The Selsdon Manifesto


The Selsdon Manifesto dates from the Group's founding in 1973. Nearly fifty years on progress has been made in some areas, particularly in the balance between the public and private sector. Some sections however remain relevant today


Foreign Aid

Concern for the peoples of the “underdeveloped world” has had a variety of results in this country. The flow of private charity is of course of no direct concern to politicians or governments, but there have been, and are, increasing pressures both domestic and foreign on successive governments to provide or increase “development aid”. It is assumed that such transfers differ from private charity only in size, concentration, and “acceptability”, but this bland supposition is open to doubt. The prime characteristic of “development aid” is that it is a transfer not between affluent Western consumers and starving peasants, but purely between governments. As such, it increases the centralisation of resources and power in the hands of the state. As governments are subject to other than economic forces, prestige projects such as dams, landscaped capitals, airports and government offices and officials proliferate.

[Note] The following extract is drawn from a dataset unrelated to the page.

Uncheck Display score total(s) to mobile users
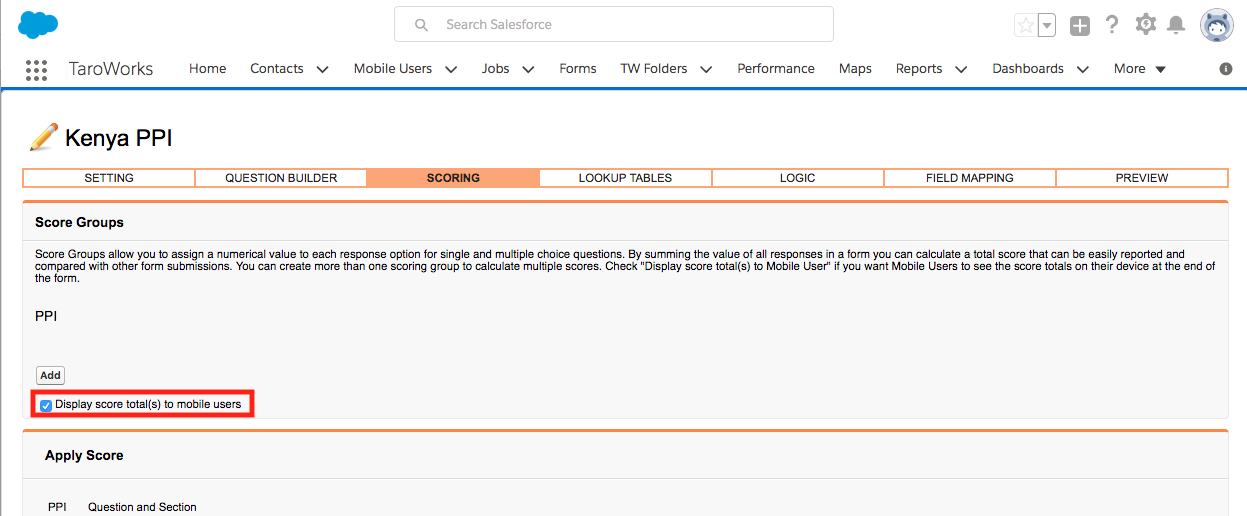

Nor can the problem be solved by “tying” aid to specific projects: if aid can be channelled into food, agriculture, shelter, or whatever, domestic resources are released for “essential” spending on the armed forces or statues of the president. Fortunately for those concerned with genuine help for the poor rather than the expiation of spurious guilt, there is a clear alternative. An entire complex of tariffs and quotas exists to distort patterns of production in the UK and abroad. If these tariffs were to be removed and, for instance, the uneconomic producers of cotton fabrics in Britain were squeezed out by producers in the underdeveloped world, both would benefit by concentrating on those activities at which they are best suited. And if transitional help were needed for those displaced in the North-West, it would be a small price to pay. For those of us genuinely interested in the future of the “third world”, let the cry be “free trade rather than aid”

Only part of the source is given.